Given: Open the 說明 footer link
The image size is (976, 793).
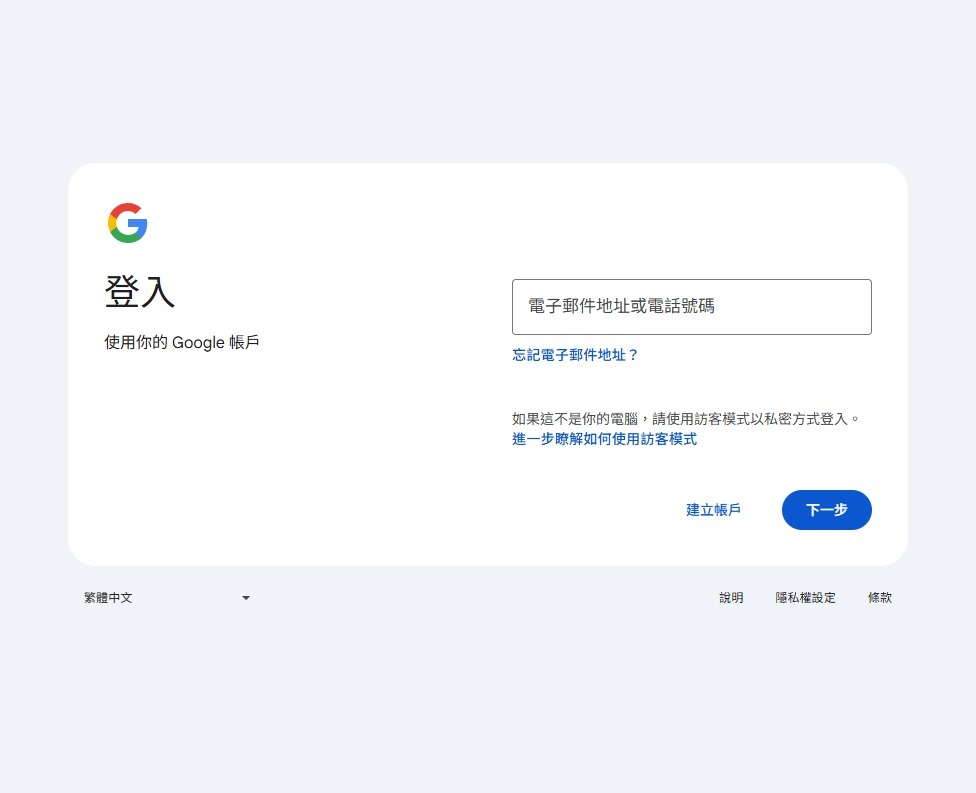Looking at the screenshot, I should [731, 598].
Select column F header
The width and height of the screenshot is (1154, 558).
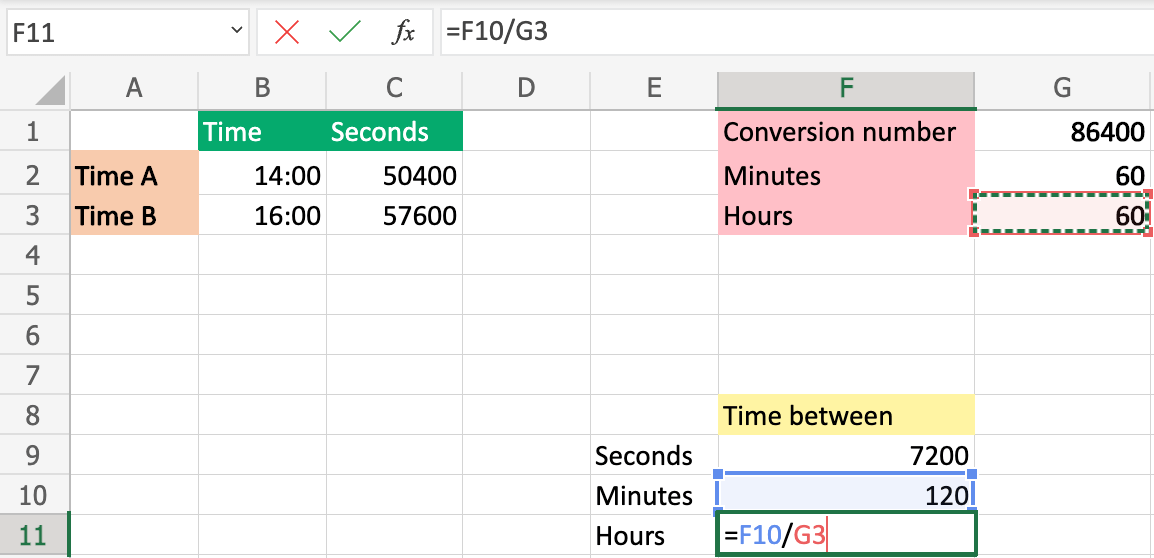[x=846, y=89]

PROBLEM REQUIREMENTS -> Only the lines from the one with "Select column F header" through the final line of the data should be written out, exactly and including both ends. Skip the pictures.

SOLVED PROBLEM ->
Select column F header
The width and height of the screenshot is (1154, 558).
[x=846, y=89]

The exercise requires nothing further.